Linus Pauling is one of that select group of individuals whose lives have made a discernible impact on the contemporary world. His contributions to molecular chemistry have been substantial and fully deserving of the recognition that he received in the form of a Nobel Prize in chemistry….Pauling continued to do productive scientific work throughout his lifetime, making a second outstanding contribution in his discovery of the molecular processes involved in sickle-cell anemia. This discovery, if made by anyone who was not already the only person to receive two unshared Nobel Prizes, might well have merited a third prize in medicine.
– Ted Goertzel. “Linus Pauling: The Scientist as Crusader.” Antioch Review, 38 (1980): 371-382. 1980.

Two of Linus Pauling’s greatest scientific discoveries, his work on the nature of the chemical bond and the discovery of molecular disease, both hinged on his distinctly structural approach to scientific problems.

Having written a doctoral dissertation on the determination of the molecular structure of inorganic compounds in crystalline state, Pauling chose hemoglobin as an object of study in part because he knew that it was hemoglobin’s changing structure that allowed it to carry oxygen to the tissues of the body. While Pauling like to joke that he chose to work on blood because it was easy to obtain, the intellectual challenge of explaining the sigmoid curve of oxygen saturation in hemoglobin profoundly sparked Pauling’s scientific interest.

Later, upon learning about the disease sickle-cell anemia, Pauling came to recognize that the potentially molecular and structural basis of the disease could facilitate a deeper investigation into structural studies of the molecule. Hemoglobin, in part because of its association with the bonding and transport of iron atoms, demonstrated extremely changeable magnetic charges and suggested, even from a preliminary acquaintance, the importance of structural changes in chemical function.

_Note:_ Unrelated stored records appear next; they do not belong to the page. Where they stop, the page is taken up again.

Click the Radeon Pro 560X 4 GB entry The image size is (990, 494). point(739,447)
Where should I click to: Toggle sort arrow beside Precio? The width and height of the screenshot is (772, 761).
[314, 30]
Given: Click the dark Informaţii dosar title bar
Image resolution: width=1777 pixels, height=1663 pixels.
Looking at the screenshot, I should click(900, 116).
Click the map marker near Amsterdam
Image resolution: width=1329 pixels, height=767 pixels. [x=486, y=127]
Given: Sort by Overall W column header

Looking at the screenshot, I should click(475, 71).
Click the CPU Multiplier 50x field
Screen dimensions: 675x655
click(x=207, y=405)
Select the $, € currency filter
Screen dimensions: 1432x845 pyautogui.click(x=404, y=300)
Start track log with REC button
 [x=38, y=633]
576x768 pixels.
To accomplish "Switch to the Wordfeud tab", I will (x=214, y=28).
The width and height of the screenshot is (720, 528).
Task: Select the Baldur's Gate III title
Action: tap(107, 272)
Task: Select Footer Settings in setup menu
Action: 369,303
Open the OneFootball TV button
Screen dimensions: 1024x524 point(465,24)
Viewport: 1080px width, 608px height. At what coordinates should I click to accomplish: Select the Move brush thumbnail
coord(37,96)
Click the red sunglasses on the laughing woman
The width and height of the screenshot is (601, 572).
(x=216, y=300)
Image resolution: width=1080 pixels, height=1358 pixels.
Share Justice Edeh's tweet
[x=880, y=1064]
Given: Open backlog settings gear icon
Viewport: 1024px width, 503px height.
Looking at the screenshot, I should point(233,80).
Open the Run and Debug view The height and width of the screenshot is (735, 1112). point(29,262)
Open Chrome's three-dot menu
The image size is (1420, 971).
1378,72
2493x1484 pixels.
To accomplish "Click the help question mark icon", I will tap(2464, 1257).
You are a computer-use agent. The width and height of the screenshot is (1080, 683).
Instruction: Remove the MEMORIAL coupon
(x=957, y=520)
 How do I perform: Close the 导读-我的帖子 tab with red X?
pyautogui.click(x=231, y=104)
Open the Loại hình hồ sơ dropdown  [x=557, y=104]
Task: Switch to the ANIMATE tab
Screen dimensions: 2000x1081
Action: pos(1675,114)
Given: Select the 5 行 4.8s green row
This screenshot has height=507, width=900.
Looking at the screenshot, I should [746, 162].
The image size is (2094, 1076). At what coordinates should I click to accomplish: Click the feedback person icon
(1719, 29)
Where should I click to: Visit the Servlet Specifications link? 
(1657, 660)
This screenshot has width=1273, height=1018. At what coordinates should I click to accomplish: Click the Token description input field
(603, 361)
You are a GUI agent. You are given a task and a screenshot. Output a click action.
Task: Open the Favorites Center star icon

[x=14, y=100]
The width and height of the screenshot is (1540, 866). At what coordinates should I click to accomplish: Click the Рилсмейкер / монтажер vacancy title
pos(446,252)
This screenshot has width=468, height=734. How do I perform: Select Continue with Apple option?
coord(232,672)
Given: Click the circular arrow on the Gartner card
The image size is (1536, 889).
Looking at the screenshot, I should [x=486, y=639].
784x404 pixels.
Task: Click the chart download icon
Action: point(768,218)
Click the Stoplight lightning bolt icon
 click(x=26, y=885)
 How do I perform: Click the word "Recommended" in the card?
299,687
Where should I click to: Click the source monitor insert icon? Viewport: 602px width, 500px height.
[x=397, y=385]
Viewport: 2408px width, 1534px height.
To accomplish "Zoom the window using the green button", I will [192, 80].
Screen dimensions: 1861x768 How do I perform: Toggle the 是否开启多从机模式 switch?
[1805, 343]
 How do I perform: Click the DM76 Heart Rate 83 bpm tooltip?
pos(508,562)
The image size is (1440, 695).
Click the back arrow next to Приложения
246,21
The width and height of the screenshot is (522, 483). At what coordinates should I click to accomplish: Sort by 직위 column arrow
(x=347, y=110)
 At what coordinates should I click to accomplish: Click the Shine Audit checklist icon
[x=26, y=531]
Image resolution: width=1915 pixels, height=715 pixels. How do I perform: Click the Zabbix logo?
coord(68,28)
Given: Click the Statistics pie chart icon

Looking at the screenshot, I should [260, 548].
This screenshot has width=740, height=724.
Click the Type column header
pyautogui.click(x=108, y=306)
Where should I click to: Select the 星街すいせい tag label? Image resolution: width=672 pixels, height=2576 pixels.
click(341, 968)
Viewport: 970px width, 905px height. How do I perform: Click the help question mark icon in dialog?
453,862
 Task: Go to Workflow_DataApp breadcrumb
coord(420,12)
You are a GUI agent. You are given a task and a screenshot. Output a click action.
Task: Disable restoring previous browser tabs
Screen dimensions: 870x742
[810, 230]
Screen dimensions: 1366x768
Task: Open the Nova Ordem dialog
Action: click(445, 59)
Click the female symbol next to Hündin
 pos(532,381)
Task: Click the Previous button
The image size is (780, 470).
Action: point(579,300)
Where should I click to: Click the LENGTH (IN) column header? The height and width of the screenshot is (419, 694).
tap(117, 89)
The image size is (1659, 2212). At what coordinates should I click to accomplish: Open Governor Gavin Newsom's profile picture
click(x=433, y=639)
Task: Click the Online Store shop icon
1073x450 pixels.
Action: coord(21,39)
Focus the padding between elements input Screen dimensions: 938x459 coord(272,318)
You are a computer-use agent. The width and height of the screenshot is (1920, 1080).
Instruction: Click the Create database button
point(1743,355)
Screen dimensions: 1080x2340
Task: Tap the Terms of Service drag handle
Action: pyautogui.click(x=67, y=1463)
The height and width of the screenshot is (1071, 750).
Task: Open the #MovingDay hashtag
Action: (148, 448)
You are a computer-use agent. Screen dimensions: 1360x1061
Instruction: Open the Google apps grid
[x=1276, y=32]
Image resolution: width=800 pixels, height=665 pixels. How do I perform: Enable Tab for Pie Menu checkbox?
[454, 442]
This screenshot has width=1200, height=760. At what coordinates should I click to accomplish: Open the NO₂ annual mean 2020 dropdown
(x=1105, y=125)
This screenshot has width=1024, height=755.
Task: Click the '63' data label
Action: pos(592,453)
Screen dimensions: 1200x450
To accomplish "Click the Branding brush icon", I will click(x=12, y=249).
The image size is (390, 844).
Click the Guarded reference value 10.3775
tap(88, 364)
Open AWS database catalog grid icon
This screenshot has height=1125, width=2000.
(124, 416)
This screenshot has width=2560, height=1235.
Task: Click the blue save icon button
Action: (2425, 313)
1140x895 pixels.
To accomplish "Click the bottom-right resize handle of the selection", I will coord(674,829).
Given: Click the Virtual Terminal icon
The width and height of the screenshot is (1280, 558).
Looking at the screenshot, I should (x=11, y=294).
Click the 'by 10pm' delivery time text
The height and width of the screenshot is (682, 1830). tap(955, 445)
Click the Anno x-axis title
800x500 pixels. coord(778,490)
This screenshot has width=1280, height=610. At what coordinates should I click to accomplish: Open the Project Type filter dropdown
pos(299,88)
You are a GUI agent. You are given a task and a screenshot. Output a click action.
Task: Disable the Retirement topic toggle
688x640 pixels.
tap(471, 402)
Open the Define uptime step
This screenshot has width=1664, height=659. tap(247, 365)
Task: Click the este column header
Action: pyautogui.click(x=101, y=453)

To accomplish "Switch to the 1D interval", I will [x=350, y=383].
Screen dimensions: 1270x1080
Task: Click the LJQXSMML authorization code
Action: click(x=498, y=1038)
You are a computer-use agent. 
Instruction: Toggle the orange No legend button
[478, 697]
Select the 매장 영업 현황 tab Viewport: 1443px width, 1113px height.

By 1934, when Pauling suggested hemoglobin as the organic molecule of choice for his particular research program, he had already laid out a general plan of research that relied heavily on investigations into the structural and electrically-charged nature of organic molecules. In May of 1935, Pauling wrote in his research notebook

At this time I have analyzed the oxygen equilibrium data to make plausible the idea that in hemoglobin the four hemes are arranged at the corners of a square on one side of the globin, being interconnected along the edges of the square, and that in the hemochromogens the hemes are independent of one another; and I have outlined a general program of investigation, consisting mainly of magnetic studies and x-ray studies (anomalous dispersion, radial distribution about iron atoms).

In a way, Pauling had always been thinking structurally about the nature of the hemoglobin molecule, its ability to bind oxygen molecules and, later, its particular pathology in the case of sickle-cell anemia.

In 1937, Pauling delivered an inaugural lecture for the Sigma Xi society of Corvallis, in which he asserted both the importance and the relatively-recent arrival of structural chemistry as a discipline. For Pauling structural chemistry involved “the determination of the structures of molecules – the exact location of the atoms in space relative to one another – and the interpretation of the chemical and physical properties of substances in terms of the structure of their molecules.”

This lecture, entitled “Hemoglobin and Magnetism,” addressed the “new branch of chemistry, modern structural chemistry” through a discussion of some of Pauling’s most recent work on hemoglobin’s magnetic properties.